Of course have.
First, recall that the nth Fibonacci number is
Ο (n) = [Ο ^ n - (-Ο) ^ (- n)] / β5
where Ο = (β5 + 1) / 2 (Golden Ratio) and (-Ο) ^ (- 1) = (1-β5) / 2. But to make it shorter, we denote Ο as A and (-Ο) ^ (- 1) as B.
Further, note that the sum of the Fibonacci numbers is the sum of the degrees A and B:
[Ο (n) + Ο (m)] * β5 = A ^ n + A ^ m - B ^ n - B ^ m
Now what is enough to calculate (in the example {1,2,3} ),
A ^ 1 + A ^ 2 + A ^ 3 + A ^ {1 + 2} + A ^ {1 + 3} + A ^ {2 + 3} + A ^ {1 + 2 + 3}.

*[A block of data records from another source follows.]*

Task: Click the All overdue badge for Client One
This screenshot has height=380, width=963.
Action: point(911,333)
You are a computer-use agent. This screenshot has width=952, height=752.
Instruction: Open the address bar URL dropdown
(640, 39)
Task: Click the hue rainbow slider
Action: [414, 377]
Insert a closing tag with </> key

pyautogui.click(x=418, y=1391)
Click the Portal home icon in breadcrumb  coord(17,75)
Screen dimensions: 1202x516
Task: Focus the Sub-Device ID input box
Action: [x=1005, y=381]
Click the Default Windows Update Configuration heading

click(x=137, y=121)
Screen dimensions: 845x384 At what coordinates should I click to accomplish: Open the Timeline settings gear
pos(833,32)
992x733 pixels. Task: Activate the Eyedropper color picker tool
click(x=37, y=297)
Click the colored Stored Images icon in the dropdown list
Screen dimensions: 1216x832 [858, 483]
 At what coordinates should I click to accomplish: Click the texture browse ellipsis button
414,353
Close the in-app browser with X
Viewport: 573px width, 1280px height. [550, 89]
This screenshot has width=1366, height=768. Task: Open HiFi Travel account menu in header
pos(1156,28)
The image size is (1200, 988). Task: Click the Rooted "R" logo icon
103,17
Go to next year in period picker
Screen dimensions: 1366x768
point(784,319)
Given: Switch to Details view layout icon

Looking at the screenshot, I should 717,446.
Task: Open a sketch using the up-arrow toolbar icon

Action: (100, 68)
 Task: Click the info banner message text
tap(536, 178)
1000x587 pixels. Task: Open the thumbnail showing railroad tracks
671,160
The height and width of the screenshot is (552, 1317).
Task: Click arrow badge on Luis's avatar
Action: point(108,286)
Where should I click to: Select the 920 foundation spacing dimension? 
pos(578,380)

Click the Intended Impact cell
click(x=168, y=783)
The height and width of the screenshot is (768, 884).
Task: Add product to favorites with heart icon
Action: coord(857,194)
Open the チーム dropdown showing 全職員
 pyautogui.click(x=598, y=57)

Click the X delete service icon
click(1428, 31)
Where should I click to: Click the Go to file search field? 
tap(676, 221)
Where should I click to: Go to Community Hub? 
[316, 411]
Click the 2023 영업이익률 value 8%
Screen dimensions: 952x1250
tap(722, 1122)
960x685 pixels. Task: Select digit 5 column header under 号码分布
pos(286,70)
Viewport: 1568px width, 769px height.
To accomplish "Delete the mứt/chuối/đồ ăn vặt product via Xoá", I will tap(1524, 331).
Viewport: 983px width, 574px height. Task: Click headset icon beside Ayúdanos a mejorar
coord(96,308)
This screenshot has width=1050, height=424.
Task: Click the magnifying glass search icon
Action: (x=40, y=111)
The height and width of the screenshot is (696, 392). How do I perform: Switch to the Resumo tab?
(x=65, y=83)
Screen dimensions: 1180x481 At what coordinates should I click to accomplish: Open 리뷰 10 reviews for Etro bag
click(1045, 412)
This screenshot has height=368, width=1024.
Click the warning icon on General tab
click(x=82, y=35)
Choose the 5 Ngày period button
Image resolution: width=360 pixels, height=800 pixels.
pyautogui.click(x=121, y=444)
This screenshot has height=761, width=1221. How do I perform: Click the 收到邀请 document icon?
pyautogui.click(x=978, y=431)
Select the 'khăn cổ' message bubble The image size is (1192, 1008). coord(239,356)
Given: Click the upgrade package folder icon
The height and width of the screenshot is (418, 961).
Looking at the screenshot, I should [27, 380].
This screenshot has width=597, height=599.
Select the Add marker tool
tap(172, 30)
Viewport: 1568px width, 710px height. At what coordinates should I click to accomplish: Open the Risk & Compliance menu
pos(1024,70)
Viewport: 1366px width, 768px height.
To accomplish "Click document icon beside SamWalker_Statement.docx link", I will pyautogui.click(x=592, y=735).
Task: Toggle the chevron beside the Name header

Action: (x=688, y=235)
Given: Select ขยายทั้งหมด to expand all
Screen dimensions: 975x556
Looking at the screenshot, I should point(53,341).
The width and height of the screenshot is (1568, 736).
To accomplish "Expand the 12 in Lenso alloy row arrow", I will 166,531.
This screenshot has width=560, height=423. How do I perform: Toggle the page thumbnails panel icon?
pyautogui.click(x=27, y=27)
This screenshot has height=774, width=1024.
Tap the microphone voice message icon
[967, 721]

But there is a simpler expression for this:
(A ^ 1 + 1) (A ^ 2 + 1) (A ^ 3 + 1) - 1
Now it's time to get the whole result.
Let our set {n1, n2, ..., nk} . Then our amount will be equal
Sum = 1/β5 * [(A^n1 + 1)(A^n2 + 1)...(A^nk + 1) - (B^n1 + 1)(B^n2 + 1)...(B^nk + 1)]
I think mathematically, this is the βsimplestβ form of the answer, since there is no connection between n_i. However, there may be room for computational optimization of this expression. In fact, I'm not sure if this (using real numbers) will work faster than the βsimpleβ summation, but the question was to avoid generating subsets, so here is the answer.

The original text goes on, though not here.